La storia è ambientata nella città di Reykyavìk, dove la polizia si trova improvvisamente alle prese con un considerevole numero di omicidi. La città è sconvolta e la polizia comprende che non si tratta di omicidi isolati, ma che sia probabile la presenza di un fil rouge che le unisce. La detective Kata (interpretata da Nína Dögg Filippusdóttir) dovrà cercare di risolvere questo caso intricato e molto seguito dalla stampa e dall’opinione pubblica; inoltre a supporto delle indagini verrà chiamato direttamente da Oslo il commissario Arnar (Björn Thors). Al tutto si aggiungono le problematiche interne all’organo di polizia che porteranno alla complicazione delle indagini. I due detective, completamente diversi caratterialmente e delineati da situazioni familiari non semplici, iniziano a lavorare al caso quando emerge un fattore comune che li porterà a concentrare i loro sforzi su Valhalla, un orfanotrofio dove più di 30 anni fa si sono verificati crimini terribili.

Ormai è un dato di fatto che tra il crime e le regioni scandinave si sia creato un legame a doppio filo. Sono ormai molte e consolidate le opere televisive, cinematografiche e letterarie (Stieg Larsson e Camilla Läckberg solo per citare i più conosciuti) che hanno avuto come centro dell’indagine i territori dell’Europa del nord e che hanno contribuito a creare un immaginario noir controcorrente rispetto ai crime dei paesi di forte tradizione poliziesca.
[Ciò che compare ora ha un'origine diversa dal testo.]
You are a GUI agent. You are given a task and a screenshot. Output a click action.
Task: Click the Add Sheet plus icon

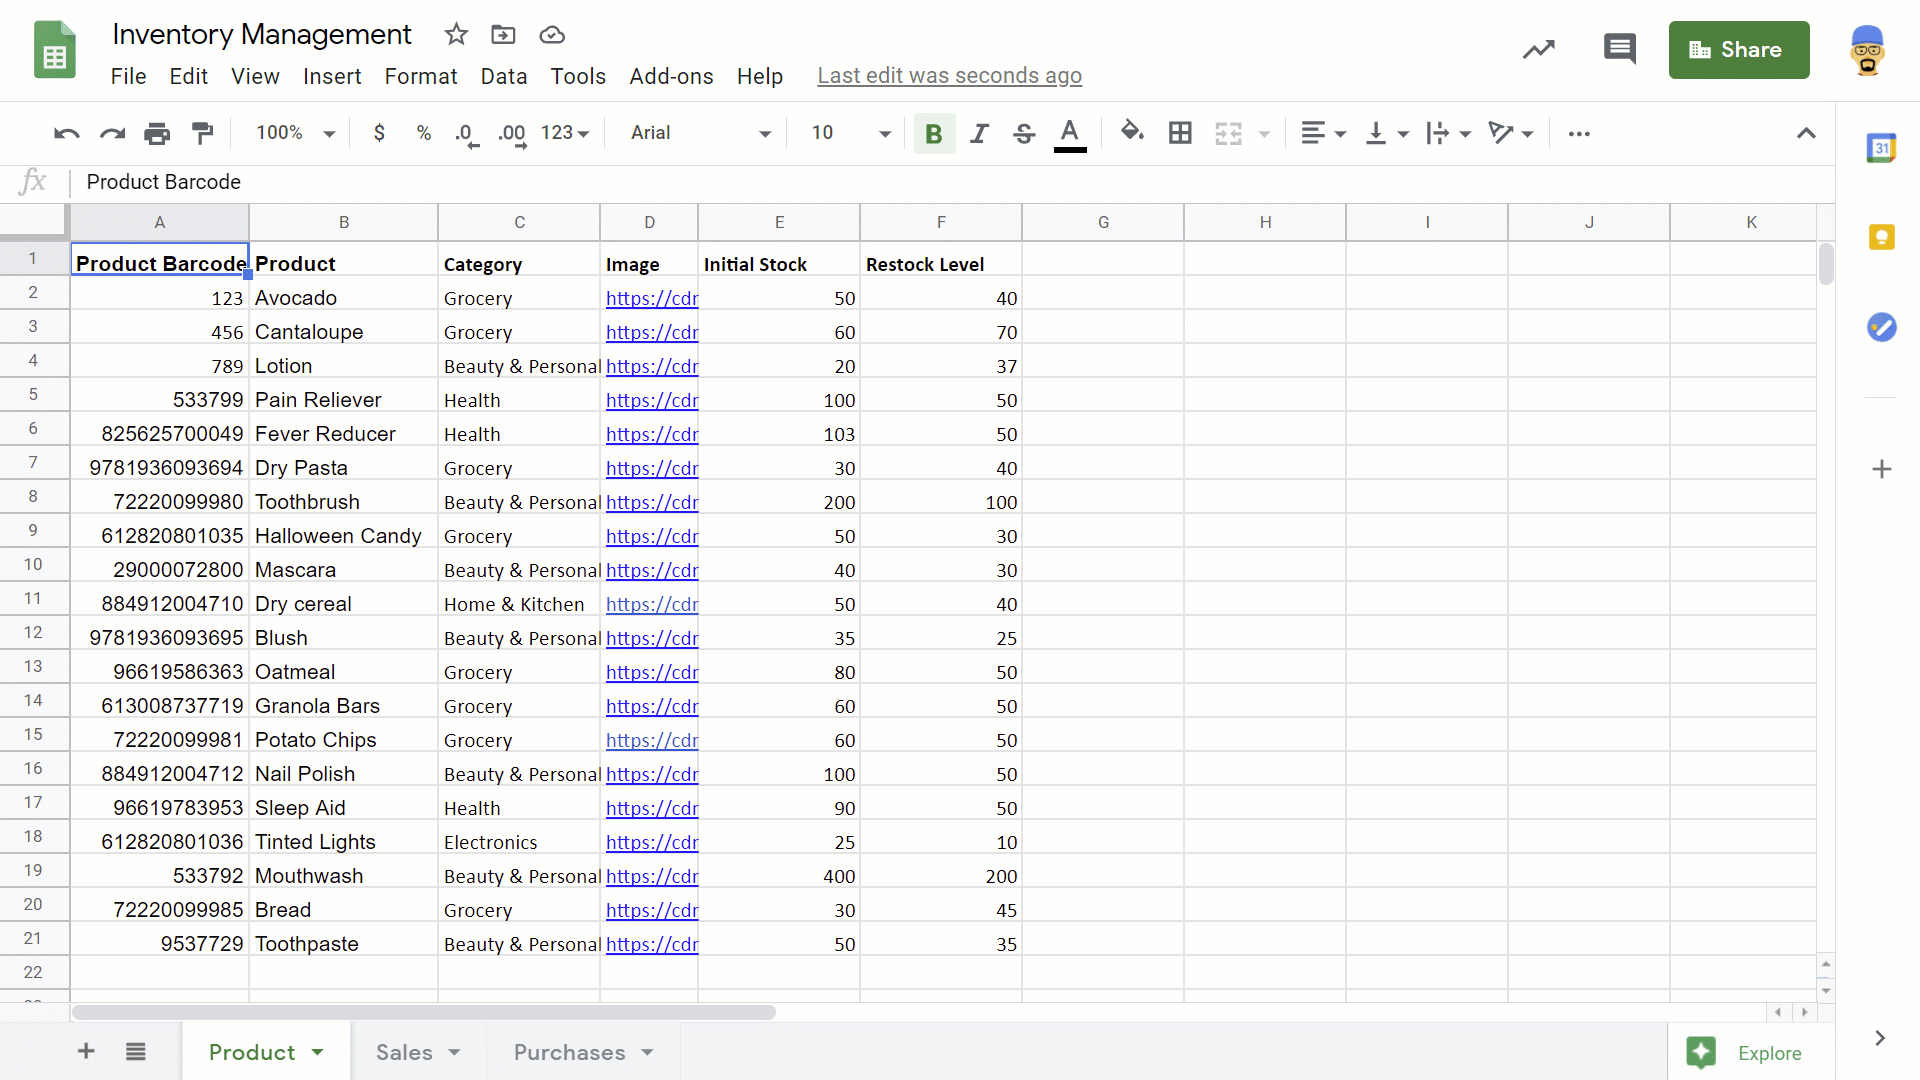(x=84, y=1051)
La serie è caratterizzata da una ambientazione asettica, fredda, ma profondamente realistica, che diventa un elemento importante, in grado di fare la differenza e in grado di esaltare le concitate indagini, l’austerità dei personaggi e infine ponendo in netto contrasto il rosso del sangue con il bianco della neve.

Kata e Arnar sono due personaggi che si apprezzano con lo svolgersi della vicenda. Inizialmente risultano agli occhi dello spettatore come freddi e distaccati, come se fossero in sintonia con l’ambiente ghiacciato circostante.Ddalla seconda metà della stagione però riescono a mostrare la loro verità e le ferite che si portano dietro: Kata è una madre, una poliziotta e una stacanovista, che però avrà dei momenti di sconforto quando ha il sospetto che il figlio adolescente possa aver commesso un crimine orribile ai danni di una ragazza; mentre Arnar risulta essere molto empatico e comprensivo della sofferenza degli orfani di Valhalla, essendo stato poco amato durante l’infanzia.

Nel complesso I delitti di Valhalla risulta una serie ben scritta, anche se inizialmente lo spettatore fa fatica a entrare a pieno ritmo nel racconto. La serie muove i primi passi in modo tradizionale, anche se con lo svolgersi della vicenda si palesano dei colpi di scena e delle svolte narrative che porteranno lo spettatore ad essere risucchiato in questo universo angosciante e tremendo, mostrando una realtà oscura, spaventosa e problematica.